Учиться второй год в том же классе было нетрудно, и у меня было много свободного времени, но я медленно сходился с новыми товарищами и все перемены между уроками проводил среди прежних приятелей, в их 7‑м классе. Тогда завелся обычай собираться на дому у одного из них — маленького Юльки Залкинда, с которым я особенно сдружился (несмотря на то, что он был 1‑й ученик в классе, «первых учеников» у нас в гимназии не любили), в квартире его брата, милейшего доктора, рыжебородого Вильгельма Сигизмундовича. Иногда появлялась старозаветная старушка, мамаша, в шелковой наколке, угощавшая нас крепким чаем с печеньем-ломом. Там иногда мы музицировали. Доктор был хороший пианист, брат его играл на альте, я приносил свою виолончель, а Сережа Берман (Медведев) скрипку, и мы исполняли для собственного удовольствия нетрудные квартеты или трио. Терпеливыми же слушателями были остальные трое из нашей компании: немцы Лукас и Велер и полушвейцарец Юлий Грожан (сын учителя французского языка).
Последний нас огорчал полным отсутствием слуха, мы им занялись, и он на наших глазах прогрессировал, а позже, студентом, стал постоянным посетителем оперы и даже не очень фальшивил, напевая мелодии.
Часто мои товарищи засиживались играть в карты, которые я терпеть не мог, и меня так и не научили винту, которым те увлекались, и, пока они занимались этим делом, я сидел сбоку и рисовал. Толстяк Медведев, поджарый Лукас и густобровый Грожан были неизменными объектами моих карикатур. Все это доктор забирал себе, и за два года нашего «клуба» у него образовался целый альбом моих рисунков.
Нравственность наша оставалась чистой, хотя мы и любили похохотать над неприличным анекдотом и посквернословить ради зубоскальства.
Мы были совсем невинны в вопросах политики, и в нашем кружке почти не касались серьезных тем. Кто-то раз принес книжку запрещенного Писарева, и я ужаснулся его циничному развенчанию Пушкина[i] […]
Тогда ни я, ни другие не могли предполагать, что наш Юлька Грожан впоследствии станет крайним социалистом, что, впрочем, не мешало мне продолжать дружить с ним и его любить, он же никогда не совращал меня в свою веру.

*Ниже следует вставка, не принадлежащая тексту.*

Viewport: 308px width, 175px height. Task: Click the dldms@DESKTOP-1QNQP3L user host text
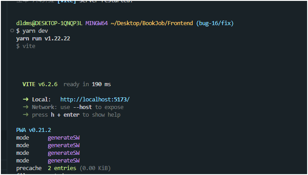(x=49, y=23)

Я без труда перешел в 7‑й класс. 7‑й и 8‑й классы считались уже преддверием университета, и я сразу почувствовал себя возмужавшим и уверенным в своих силах. Наступившее же лето 1893 г. было одним из самых замечательных в моей жизни: я первый раз поехал к моей матери в деревню, в Тамбовскую губернию, и погрузился совсем в иной мир.
[i] … книжку запрещенного Писарева, и я ужаснулся его циничному развенчанию Пушкина. — Вероятно, Добужинский прочел одну из последних работ Д. И. Писарева «Пушкин и Белинский», в которой эстетические взгляды писателя сформулированы наиболее четко и откровенно. Решительно отрицая общественное значение искусства, музыки, поэзии, если они не преследуют строго утилитарных целей, он утверждал, что «… обществу рано, нелепо, отвратительно, неприлично и вредно заботиться об удовлетворении других потребностей второстепенной важности, развившихся у крошечного меньшинства сытых и разжиревших людей» (Писарев Д. И. Собр. соч. М., 1956, т. 3, с. 451). Что касается поэзии Пушкина, то Писарев резко отрицал ее насущную потребность: «Пушкин может иметь теперь только историческое значение, а для тех людей, которым некогда и незачем заниматься историей литературы, не имеет даже совсем никакого значения» (Там же, с. 378).